▶ _What to work on_
What is the number of lines in the data that hold the string "using"? Reply with that number only.

▶ _Given data_

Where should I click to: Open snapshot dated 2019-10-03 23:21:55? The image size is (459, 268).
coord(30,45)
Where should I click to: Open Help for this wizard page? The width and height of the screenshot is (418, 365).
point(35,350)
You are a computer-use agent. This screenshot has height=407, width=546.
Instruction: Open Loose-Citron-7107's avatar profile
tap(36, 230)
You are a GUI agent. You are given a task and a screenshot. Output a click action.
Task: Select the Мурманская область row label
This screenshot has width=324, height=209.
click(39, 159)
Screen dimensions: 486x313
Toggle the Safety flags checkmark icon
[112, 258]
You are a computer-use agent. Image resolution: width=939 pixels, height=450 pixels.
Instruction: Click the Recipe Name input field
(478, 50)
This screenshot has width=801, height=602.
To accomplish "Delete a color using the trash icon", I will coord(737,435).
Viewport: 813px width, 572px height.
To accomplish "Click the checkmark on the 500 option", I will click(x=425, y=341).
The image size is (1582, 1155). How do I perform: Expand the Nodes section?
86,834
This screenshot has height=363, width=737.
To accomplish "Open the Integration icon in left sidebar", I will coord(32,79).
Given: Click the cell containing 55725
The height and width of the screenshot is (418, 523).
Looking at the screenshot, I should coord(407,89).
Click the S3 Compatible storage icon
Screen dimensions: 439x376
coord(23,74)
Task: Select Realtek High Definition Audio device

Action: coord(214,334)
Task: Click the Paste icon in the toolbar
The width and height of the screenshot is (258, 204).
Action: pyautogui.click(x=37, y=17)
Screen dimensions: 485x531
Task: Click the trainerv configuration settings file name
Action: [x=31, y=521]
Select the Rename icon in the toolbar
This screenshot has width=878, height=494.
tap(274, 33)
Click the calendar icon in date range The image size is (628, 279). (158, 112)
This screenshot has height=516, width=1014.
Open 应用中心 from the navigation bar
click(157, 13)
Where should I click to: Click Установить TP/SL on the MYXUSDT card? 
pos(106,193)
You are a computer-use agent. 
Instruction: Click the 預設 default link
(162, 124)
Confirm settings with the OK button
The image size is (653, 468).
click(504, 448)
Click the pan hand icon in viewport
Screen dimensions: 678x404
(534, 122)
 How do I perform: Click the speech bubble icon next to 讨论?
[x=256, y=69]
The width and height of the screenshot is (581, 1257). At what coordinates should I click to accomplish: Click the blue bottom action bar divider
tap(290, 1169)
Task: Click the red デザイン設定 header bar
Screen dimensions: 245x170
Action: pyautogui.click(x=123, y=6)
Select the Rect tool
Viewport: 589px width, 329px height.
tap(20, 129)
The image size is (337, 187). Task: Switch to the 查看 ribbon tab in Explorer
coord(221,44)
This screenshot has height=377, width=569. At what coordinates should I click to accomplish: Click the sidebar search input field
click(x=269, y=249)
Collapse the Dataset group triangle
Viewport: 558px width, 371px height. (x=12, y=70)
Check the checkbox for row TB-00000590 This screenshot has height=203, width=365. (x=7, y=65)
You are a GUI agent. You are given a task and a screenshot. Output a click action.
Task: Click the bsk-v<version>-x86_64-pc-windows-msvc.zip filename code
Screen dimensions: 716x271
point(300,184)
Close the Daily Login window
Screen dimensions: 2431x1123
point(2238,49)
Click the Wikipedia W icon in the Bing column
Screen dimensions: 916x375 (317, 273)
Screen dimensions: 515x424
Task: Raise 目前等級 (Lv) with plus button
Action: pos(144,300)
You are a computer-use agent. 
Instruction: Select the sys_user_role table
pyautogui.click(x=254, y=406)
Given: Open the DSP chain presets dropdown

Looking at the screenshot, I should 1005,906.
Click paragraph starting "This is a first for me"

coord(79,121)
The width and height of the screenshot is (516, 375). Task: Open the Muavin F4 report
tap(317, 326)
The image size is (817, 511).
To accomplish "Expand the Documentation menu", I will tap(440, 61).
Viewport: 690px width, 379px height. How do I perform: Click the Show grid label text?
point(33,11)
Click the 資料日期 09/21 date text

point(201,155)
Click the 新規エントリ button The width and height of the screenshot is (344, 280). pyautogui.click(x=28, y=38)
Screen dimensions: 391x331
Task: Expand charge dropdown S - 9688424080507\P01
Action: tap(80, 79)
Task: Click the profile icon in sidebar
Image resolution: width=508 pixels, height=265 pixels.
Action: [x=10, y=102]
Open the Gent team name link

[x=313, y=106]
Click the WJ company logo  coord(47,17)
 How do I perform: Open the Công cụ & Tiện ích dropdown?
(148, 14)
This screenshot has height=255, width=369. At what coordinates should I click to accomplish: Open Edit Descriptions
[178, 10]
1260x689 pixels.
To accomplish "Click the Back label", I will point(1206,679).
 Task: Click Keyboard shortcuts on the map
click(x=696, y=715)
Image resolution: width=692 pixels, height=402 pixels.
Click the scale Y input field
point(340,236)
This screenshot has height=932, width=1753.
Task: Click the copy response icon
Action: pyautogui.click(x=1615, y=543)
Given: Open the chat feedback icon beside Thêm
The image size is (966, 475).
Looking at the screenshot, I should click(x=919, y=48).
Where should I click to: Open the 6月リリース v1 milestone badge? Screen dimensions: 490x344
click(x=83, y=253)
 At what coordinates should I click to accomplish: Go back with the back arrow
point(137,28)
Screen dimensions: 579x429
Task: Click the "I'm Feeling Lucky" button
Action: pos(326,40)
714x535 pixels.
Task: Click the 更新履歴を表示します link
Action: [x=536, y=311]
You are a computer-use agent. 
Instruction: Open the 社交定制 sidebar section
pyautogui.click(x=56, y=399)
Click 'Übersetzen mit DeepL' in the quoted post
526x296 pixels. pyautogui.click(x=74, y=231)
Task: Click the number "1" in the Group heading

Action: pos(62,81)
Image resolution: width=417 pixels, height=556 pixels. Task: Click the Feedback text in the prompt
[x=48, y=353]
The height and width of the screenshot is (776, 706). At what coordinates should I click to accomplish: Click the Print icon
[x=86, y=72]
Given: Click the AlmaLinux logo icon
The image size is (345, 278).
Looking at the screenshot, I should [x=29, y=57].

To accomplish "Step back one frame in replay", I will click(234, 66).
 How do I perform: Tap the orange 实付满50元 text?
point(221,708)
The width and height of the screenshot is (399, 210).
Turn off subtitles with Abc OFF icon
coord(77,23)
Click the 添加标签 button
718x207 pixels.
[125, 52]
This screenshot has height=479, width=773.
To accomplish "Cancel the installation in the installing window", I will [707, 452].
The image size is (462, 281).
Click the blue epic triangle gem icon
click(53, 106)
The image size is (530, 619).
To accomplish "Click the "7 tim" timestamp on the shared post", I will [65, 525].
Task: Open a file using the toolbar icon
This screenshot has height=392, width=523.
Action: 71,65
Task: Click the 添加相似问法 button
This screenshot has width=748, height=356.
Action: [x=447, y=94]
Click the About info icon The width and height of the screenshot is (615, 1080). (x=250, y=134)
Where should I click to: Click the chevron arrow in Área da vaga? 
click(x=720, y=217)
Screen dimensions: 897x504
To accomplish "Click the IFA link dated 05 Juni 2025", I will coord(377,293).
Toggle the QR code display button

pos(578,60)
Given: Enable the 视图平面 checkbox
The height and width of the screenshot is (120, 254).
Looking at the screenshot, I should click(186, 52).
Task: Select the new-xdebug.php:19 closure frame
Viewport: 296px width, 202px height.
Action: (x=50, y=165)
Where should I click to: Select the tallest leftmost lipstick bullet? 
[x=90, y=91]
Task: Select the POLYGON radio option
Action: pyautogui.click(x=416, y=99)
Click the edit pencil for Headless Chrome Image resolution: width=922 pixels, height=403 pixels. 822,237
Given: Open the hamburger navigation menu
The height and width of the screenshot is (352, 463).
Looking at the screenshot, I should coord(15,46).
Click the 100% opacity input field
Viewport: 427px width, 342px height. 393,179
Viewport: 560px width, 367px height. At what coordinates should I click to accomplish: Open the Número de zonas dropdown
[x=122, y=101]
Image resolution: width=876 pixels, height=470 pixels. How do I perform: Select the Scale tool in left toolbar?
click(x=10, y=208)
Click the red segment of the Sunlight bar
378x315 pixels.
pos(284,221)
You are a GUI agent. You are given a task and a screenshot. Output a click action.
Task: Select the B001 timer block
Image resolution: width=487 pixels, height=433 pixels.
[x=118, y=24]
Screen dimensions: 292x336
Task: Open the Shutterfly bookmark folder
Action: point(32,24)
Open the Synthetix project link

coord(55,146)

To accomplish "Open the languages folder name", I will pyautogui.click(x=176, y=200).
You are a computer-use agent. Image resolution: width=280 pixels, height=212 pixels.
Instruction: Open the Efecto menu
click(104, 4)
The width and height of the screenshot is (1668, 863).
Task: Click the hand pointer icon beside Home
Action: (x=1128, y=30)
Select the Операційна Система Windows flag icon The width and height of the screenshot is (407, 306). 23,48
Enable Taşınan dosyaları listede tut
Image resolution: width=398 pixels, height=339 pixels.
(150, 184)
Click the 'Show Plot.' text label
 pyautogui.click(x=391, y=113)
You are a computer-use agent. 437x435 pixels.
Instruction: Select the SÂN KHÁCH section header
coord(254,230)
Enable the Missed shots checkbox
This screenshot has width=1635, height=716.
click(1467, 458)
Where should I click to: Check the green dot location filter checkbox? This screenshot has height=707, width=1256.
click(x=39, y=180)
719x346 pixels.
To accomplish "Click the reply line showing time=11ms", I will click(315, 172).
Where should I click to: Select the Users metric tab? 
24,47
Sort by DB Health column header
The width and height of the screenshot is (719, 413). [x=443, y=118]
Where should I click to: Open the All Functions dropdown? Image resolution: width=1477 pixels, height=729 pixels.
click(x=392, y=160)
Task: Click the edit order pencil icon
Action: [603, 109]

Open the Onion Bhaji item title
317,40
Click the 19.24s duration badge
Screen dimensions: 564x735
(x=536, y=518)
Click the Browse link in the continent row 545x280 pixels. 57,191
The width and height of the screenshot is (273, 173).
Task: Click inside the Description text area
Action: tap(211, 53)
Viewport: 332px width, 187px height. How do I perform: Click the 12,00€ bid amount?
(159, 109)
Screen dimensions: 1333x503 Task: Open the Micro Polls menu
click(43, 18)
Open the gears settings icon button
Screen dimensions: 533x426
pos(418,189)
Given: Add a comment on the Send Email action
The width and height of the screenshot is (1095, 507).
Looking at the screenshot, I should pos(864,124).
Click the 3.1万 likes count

▶ _Task solution_
2